__DIRECTIONS__
a) In the interview excerpt, where was Vincent Fremont picked up?
b) Write out the passage of the interview excerpt starting at "I didn’t know" and ending at "do with Andy?".

__EXCERPT PROVIDED__
Start of Block
I didn’t know Mary because Mary had gotten married and moved to Italy, and she was doing her thing and like most people she didn’t want to have anything to do with Andy.

Didn’t want to have anything to do with Andy?

Nobody wanted to be identified with Andy. They thought he was bad karma, and he didn’t pay. But if you were worth it, those people writing the magazines made a lot more money. Then Andy was becoming an actor, working in TV. He was starting his own career.

Vincent Fremont?

We picked up Vincent Fremont in San Diego when we were doing a San Diego movie. We picked up several of those people with that very pretty handsome kid that was in it. In “Lonesome Cowboys” we picked them up and brought them to New York. Vincent Fremont hung around the Factory and swept the floor. Just around. An errand boy, until everybody started dying, and then he took over. He took over. I mean he’s a millionaire. He’s another one. Here Viva and I have no money and all these guys are all really rich. Beyond belief rich. Because they stuck it out there. They got the paintings. They got the business. Because you could do business with Andy if he liked you. He didn’t care what you did. Besides, it was for the Factory you know, for him.
End of Block
__SUPPLIED INFORMATION__
Start of Block
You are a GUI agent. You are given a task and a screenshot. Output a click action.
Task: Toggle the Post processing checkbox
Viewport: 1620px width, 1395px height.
End of Block
Start of Block
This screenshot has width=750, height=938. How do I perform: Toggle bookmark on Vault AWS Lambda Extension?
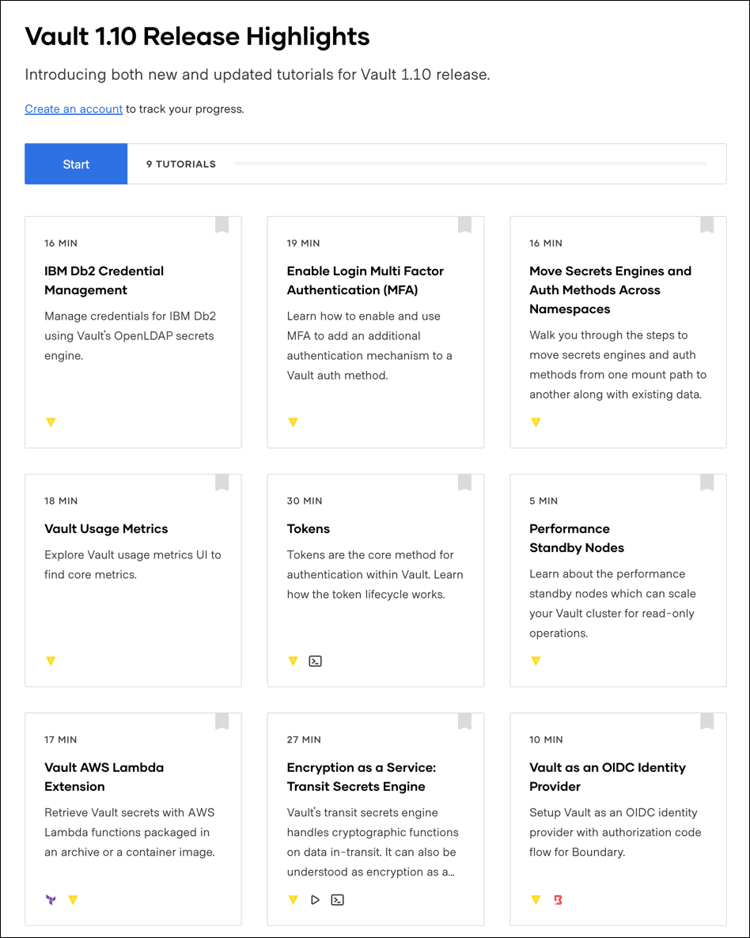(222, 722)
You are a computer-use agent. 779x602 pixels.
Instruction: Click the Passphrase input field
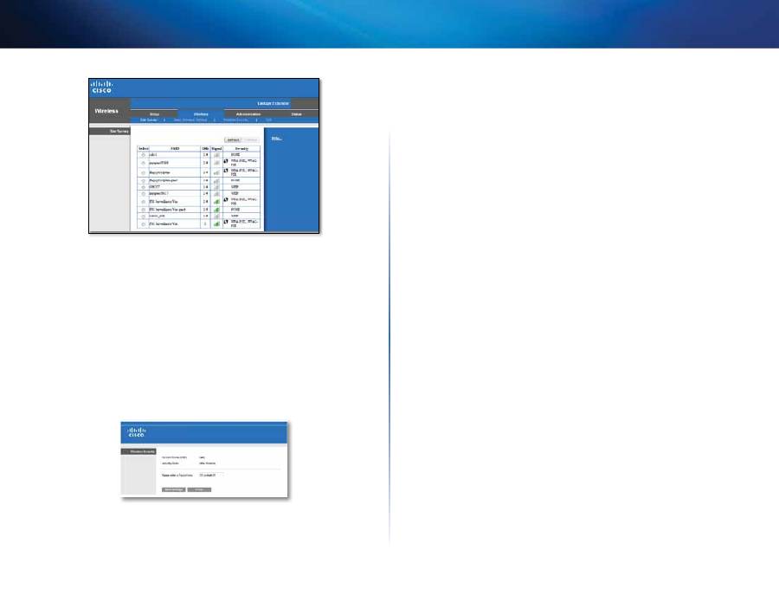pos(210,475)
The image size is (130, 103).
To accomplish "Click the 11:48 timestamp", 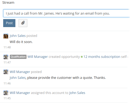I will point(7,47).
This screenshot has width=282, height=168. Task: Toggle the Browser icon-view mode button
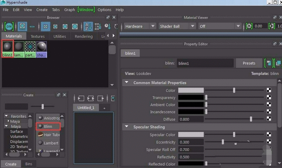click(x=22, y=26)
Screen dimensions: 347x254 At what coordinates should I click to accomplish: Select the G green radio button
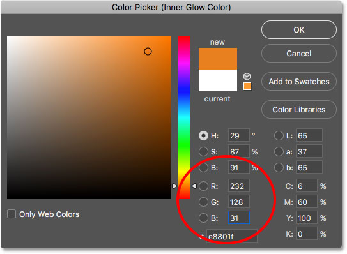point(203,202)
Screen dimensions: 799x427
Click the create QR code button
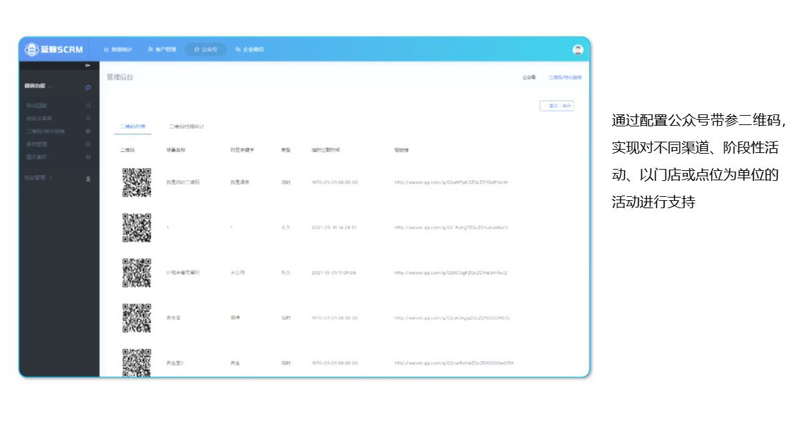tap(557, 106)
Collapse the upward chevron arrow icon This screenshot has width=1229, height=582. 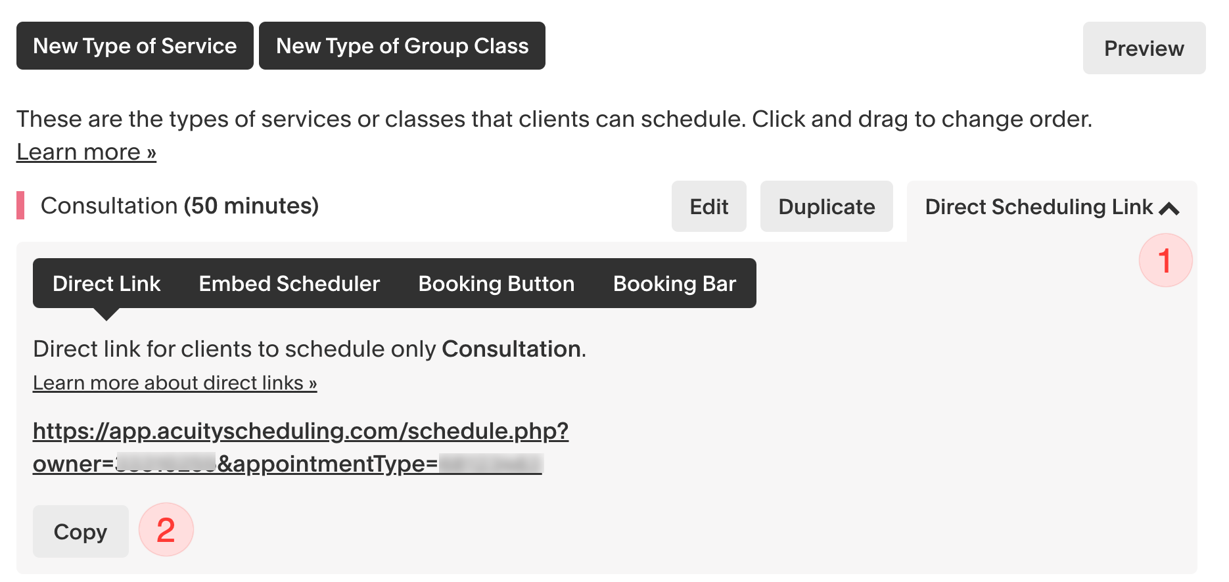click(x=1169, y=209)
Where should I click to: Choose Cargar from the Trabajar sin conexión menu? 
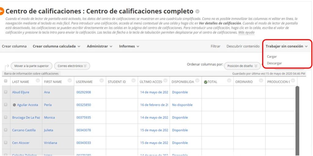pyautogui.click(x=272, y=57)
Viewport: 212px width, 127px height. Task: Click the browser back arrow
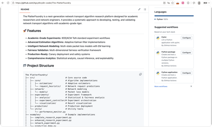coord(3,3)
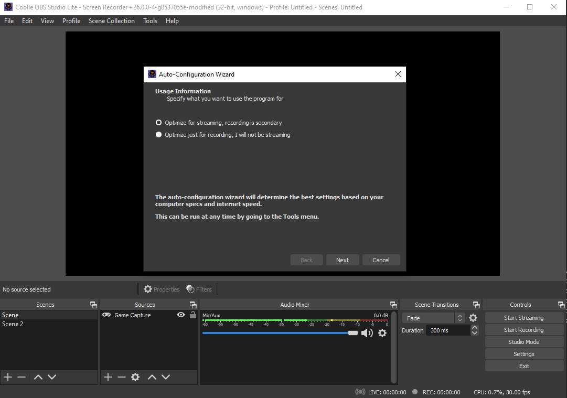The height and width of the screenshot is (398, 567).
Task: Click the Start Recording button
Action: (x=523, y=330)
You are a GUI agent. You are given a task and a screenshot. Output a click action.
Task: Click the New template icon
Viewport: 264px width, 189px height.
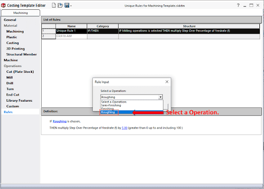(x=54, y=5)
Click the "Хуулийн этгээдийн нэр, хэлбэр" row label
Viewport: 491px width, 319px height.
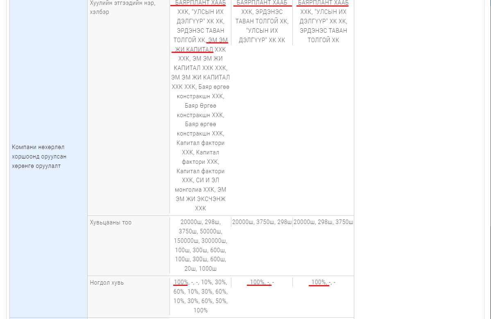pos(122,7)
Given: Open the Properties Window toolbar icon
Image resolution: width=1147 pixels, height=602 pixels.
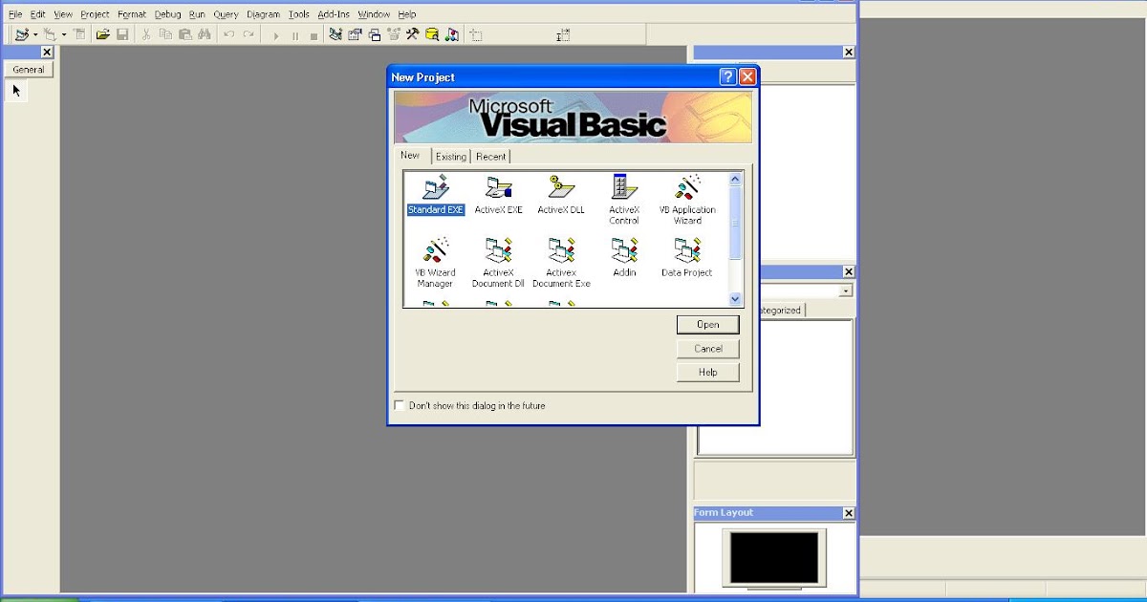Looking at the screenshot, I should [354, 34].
End of Block
__SOLUTIONS TO THE EXERCISE__
a) In San Diego, while a San Diego movie was being made.

b)
I didn’t know Mary because Mary had gotten married and moved to Italy, and she was doing her thing and like most people she didn’t want to have anything to do with Andy.

Didn’t want to have anything to do with Andy?